→ **TASK TO COMPLETE**
Give again, word for word, each line below starting at the one that contains "This screenshot has height=784, width=1516." and ending at the one that contains "Task: Open the hamburger menu in bottom bar".

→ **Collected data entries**
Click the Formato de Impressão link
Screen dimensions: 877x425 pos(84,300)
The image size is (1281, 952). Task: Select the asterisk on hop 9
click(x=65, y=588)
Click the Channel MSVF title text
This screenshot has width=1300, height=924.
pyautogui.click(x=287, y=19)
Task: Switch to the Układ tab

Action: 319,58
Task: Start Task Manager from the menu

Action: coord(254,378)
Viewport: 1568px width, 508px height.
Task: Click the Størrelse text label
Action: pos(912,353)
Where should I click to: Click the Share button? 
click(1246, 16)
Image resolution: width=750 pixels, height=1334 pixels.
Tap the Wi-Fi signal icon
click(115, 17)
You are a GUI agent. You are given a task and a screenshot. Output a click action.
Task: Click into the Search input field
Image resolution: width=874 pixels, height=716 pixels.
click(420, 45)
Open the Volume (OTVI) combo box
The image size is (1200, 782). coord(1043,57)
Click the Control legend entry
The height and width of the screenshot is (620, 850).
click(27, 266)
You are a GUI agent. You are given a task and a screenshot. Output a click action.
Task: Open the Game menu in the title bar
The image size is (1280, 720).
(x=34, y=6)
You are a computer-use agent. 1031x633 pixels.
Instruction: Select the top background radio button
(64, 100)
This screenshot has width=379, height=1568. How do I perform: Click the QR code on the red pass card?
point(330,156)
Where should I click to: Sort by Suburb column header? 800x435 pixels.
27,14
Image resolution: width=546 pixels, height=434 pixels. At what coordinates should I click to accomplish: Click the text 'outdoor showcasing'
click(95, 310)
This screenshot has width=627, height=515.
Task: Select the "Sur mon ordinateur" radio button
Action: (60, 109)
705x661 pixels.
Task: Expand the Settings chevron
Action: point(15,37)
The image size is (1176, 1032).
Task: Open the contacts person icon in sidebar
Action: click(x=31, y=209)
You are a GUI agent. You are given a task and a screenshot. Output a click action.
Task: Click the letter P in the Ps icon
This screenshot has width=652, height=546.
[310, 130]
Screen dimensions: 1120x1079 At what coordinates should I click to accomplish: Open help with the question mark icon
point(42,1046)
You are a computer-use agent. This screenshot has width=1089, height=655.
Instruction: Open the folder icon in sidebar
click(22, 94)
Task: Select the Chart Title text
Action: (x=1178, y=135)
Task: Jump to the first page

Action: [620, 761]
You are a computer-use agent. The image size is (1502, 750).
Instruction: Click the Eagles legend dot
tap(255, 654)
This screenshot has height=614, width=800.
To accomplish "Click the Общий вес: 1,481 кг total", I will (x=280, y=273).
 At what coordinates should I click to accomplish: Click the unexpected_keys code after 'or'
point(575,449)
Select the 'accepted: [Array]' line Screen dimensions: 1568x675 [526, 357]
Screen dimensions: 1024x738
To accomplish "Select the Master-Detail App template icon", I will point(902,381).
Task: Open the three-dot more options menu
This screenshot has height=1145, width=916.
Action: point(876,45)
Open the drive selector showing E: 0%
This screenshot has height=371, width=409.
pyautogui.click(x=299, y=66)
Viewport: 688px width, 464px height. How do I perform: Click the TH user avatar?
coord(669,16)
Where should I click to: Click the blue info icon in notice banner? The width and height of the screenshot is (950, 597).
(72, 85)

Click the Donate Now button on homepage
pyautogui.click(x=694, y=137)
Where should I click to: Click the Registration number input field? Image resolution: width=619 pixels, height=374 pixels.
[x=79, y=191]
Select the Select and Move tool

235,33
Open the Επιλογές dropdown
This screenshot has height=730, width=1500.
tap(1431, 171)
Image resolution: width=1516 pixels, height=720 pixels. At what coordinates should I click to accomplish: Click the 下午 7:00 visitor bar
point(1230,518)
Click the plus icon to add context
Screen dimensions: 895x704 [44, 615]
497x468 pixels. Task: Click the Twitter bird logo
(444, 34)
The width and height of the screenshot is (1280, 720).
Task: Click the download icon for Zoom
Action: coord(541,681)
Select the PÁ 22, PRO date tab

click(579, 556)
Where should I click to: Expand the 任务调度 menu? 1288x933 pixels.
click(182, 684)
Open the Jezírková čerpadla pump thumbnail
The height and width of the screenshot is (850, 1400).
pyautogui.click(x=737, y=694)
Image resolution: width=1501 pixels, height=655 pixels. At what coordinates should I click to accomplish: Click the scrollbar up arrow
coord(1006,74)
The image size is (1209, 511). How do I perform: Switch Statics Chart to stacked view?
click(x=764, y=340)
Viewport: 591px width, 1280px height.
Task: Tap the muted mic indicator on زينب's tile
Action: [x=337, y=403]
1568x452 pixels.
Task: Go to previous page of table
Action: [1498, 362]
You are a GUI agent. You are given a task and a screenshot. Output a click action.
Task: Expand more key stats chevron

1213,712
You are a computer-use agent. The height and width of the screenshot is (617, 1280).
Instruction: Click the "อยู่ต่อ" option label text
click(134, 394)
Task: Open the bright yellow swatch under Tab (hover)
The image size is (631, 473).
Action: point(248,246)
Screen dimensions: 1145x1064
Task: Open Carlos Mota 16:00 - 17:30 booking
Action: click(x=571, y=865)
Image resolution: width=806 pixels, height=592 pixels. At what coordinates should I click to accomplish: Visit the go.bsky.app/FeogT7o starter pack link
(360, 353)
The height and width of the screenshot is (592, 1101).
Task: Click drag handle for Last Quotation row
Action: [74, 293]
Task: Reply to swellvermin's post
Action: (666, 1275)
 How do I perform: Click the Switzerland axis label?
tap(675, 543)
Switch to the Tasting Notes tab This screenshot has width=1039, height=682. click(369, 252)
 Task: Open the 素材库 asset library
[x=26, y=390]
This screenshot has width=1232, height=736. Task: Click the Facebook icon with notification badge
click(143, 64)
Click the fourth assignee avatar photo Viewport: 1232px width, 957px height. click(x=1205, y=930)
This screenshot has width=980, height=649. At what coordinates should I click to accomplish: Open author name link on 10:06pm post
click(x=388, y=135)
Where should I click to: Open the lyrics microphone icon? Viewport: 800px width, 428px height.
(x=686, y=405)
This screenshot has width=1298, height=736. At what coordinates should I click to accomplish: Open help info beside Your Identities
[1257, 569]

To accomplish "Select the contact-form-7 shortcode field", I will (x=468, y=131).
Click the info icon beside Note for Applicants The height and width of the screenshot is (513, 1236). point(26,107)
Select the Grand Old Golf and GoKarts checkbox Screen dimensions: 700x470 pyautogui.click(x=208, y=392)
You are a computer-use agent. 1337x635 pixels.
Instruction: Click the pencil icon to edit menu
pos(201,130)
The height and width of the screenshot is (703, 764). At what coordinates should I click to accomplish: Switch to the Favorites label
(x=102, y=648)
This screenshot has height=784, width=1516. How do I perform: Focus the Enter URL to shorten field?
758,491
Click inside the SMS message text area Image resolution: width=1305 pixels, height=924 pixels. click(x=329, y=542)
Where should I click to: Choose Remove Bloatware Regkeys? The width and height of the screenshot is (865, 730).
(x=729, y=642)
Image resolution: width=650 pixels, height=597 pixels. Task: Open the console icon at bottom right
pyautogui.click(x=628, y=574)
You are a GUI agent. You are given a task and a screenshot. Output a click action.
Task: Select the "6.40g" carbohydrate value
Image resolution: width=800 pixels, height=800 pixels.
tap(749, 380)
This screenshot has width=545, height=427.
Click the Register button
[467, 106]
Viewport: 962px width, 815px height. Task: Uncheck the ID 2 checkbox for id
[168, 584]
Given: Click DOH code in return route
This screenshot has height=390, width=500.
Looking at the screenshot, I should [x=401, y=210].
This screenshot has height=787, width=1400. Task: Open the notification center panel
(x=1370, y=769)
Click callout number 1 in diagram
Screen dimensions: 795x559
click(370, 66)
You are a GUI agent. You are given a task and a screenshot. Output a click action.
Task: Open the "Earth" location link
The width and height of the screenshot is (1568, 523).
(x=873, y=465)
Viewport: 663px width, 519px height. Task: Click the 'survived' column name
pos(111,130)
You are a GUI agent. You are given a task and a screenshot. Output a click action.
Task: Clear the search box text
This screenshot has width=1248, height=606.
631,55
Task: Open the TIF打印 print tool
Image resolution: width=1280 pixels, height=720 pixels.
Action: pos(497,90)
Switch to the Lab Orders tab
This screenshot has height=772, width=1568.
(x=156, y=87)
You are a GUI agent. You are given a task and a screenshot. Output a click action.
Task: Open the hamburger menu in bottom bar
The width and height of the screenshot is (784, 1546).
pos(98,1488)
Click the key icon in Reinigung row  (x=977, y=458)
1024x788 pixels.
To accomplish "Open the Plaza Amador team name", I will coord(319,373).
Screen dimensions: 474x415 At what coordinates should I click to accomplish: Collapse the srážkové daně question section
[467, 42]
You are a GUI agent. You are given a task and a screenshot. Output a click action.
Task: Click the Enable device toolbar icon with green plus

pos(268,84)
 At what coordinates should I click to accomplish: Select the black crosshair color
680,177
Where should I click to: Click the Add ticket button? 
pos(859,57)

→ **RESULT BELOW**
This screenshot has height=784, width=1516. How do I perform: Focus the Enter URL to shorten field?
758,491
Click inside the SMS message text area Image resolution: width=1305 pixels, height=924 pixels. click(x=329, y=542)
Where should I click to: Choose Remove Bloatware Regkeys? The width and height of the screenshot is (865, 730).
(x=729, y=642)
Image resolution: width=650 pixels, height=597 pixels. Task: Open the console icon at bottom right
pyautogui.click(x=628, y=574)
You are a GUI agent. You are given a task and a screenshot. Output a click action.
Task: Select the "6.40g" carbohydrate value
Image resolution: width=800 pixels, height=800 pixels.
tap(749, 380)
This screenshot has width=545, height=427.
Click the Register button
[467, 106]
Viewport: 962px width, 815px height. Task: Uncheck the ID 2 checkbox for id
[168, 584]
Given: Click DOH code in return route
This screenshot has height=390, width=500.
Looking at the screenshot, I should [x=401, y=210].
This screenshot has height=787, width=1400. Task: Open the notification center panel
(x=1370, y=769)
Click callout number 1 in diagram
Screen dimensions: 795x559
click(370, 66)
You are a GUI agent. You are given a task and a screenshot. Output a click action.
Task: Open the "Earth" location link
The width and height of the screenshot is (1568, 523).
(x=873, y=465)
Viewport: 663px width, 519px height. Task: Click the 'survived' column name
pos(111,130)
You are a GUI agent. You are given a task and a screenshot. Output a click action.
Task: Clear the search box text
This screenshot has width=1248, height=606.
631,55
Task: Open the TIF打印 print tool
Image resolution: width=1280 pixels, height=720 pixels.
Action: pos(497,90)
Switch to the Lab Orders tab
This screenshot has height=772, width=1568.
(x=156, y=87)
You are a GUI agent. You are given a task and a screenshot. Output a click action.
Task: Open the hamburger menu in bottom bar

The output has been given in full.